Passation de pouvoirs aux Distilleries et Domaines de Provence où Alain Robert confie les rênes de l’entreprise à son fils, Antoine. Fleuron de la gastronomie de la montagne de Lure, réputée pour son pastis Henri Bardouin, ses liqueurs et autres spiritueux (Rinquinquin notamment), l’entreprise restera à Forcalquier, l’ancrage local et l’héritage historique sont préservés.
Le Grand Pastis : Combien d’années avez-vous passées à la direction des distilleries et domaines de Provence ?
Alain Robert : Depuis 1980 cela fait 44 ans. J’étais copain avec Jacques, le fils d’Henri Bardouin, depuis 1974. Quand son père, Henri, a voulu tout arrêter, Jacques et moi avons décidé de reprendre l’affaire. En 1980, quand Jacques a voulu se consacrer à d’autres activités, j’ai repris le poste de gérant de ce qui s’appelait alors la Distillerie de Lure. En 1987, tout a été vendu à Pernod-Ricard et, 3 ans plus tard, en 1990, j’ai quitté le groupe Pernod-Ricard pour me consacrer pleinement aux Distilleries et Domaines de Provence.
Le G.P. : Quel était l’état de l’entreprise à votre arrivée et comment se porte-t-elle aujourd’hui ?
A.R. : En 1990, nous étions à peu près 17, nous sommes 47-48 aujourd’hui. Aux premières heures, nous faisions un petit chiffre d’affaires, avec moins de 10 millions de Francs par an. Aujourd’hui, nous réalisons un peu plus de 10 millions d’euros par an ; nous sommes une entreprise familiale et on a toujours voulu que les gens s’y sentent bien. J’assume le terme de gestion patriarcale, dans le sens d’une relation de confiance entre tous les salariés, chacun se sentant partie prenante de l’entreprise. La plupart de nos collaborateurs sont très impliqués dans la vie des Distilleries et Domaines de Provence.
Le G.P. : Combien avez-vous de références et le pastis Henri Bardouin reste-t-il toujours la star de la maison ?
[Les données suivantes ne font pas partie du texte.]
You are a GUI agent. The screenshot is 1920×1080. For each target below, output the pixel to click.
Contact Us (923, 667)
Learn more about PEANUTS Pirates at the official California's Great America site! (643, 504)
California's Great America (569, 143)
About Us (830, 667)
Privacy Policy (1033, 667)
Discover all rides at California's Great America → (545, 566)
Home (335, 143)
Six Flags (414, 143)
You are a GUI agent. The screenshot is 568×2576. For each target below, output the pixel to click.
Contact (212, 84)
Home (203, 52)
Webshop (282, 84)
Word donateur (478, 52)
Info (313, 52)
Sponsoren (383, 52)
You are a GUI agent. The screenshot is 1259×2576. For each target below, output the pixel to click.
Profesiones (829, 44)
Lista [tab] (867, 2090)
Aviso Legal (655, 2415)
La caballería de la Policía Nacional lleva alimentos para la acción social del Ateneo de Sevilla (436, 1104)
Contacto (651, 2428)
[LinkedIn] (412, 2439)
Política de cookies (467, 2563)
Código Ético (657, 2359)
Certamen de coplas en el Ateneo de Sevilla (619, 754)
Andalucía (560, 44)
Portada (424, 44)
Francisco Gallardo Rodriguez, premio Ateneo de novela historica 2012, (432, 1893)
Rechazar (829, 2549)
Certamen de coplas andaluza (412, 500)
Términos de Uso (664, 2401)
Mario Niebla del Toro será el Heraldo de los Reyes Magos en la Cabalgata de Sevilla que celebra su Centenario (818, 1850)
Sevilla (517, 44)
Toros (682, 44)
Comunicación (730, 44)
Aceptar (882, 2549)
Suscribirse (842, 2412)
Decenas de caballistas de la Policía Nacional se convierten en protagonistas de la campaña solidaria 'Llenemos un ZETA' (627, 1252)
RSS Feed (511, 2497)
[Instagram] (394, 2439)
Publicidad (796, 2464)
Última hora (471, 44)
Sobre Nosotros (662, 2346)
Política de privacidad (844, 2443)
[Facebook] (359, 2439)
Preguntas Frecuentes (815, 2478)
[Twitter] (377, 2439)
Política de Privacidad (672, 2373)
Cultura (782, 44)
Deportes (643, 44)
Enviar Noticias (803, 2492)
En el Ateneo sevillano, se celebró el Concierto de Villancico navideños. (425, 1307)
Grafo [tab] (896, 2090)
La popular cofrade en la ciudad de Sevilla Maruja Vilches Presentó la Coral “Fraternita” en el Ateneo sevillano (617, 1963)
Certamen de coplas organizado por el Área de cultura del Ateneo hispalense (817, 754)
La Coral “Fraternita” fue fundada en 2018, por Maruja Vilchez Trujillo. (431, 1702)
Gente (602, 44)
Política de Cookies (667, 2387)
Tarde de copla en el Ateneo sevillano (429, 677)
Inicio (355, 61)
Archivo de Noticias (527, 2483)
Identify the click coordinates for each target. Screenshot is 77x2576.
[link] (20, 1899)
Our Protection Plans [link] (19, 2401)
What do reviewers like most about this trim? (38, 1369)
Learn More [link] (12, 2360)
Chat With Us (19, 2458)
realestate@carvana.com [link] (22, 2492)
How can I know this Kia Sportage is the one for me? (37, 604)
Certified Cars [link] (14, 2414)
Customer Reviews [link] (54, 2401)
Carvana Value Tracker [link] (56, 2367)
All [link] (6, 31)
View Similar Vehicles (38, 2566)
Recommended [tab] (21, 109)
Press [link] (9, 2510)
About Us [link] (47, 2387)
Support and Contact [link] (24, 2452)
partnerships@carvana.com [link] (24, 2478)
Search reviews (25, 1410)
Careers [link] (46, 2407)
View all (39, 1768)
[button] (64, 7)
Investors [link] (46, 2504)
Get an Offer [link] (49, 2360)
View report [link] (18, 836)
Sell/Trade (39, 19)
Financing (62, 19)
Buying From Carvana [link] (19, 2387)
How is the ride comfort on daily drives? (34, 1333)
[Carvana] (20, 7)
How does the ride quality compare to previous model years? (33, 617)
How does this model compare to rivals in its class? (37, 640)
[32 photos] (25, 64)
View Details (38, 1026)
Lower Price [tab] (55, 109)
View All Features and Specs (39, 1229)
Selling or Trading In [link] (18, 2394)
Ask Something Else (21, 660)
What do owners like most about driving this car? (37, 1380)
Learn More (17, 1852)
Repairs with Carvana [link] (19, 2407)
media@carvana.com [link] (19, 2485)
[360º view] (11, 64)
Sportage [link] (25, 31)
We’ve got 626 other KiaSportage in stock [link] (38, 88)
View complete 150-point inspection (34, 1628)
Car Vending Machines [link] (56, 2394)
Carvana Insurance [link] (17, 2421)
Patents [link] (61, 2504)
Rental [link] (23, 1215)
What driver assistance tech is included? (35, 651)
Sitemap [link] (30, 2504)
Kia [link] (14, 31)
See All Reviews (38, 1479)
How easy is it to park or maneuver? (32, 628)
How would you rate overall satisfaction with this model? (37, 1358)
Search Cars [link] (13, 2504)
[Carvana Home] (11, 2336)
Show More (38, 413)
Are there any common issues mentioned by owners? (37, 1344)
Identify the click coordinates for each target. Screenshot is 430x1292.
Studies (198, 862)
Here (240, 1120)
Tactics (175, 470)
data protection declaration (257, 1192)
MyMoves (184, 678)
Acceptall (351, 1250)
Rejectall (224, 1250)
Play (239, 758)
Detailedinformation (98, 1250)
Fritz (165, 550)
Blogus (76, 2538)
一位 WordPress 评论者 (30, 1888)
A.R. : Nous n’avons guère plus de références qu’au tout début… Entre 14 et 15 recettes, je crois mais je n’ai jamais voulu avoir un catalogue pléthorique ! Et à chaque nouveau produit, nous en avons viré un. Le pastis Henri Bardouin, c’est une star en France qui réalise 75% du chiffre d’affaires de l’entreprise ; on le boit essentiellement dans tous les pays où l’on parle français, soit la Belgique, le Québec mais également en Espagne, en Grande-Bretagne, aux USA et en Allemagne. En Asie, où on lui préfère l’absinthe, le pastis n’est consommé que par les francophones ; à l’étranger, beaucoup d’expats boivent du pastis…
« Notre stratégie a toujours été d’avoir une société provençale dont le siège reste en Provence, à Forcalquier »
Le G.P. : Qui va vous succéder à la tête des Distilleries et Domaines de Provence ?
A.R. : C’est mon fils Antoine, il travaille avec nous depuis 2020 et il aura 35 ans le 29 août. Moi, j’étais bien décidé à m’arrêter à 75 ans ; j’ai 3 enfants : un qui vit à New York, une fille qui travaille chez Orange à Paris et Antoine. Il a fait ses classes chez Reckitt Benckiser, où il a été chef de zone, il a travaillé également chez Class Car où il gérait l’export. Depuis 4 ans, il s’occupe de l’export en gardant en tête que notre entreprise restera sur ses 2 pieds : 50% de son activité en France et 50% à l’export. Je resterai avec lui quelques mois pour transmettre, faire passer tout ce que je sais et qui n’est pas formalisé.
Le G.P. : Pour vous, demain, ce sera quoi ?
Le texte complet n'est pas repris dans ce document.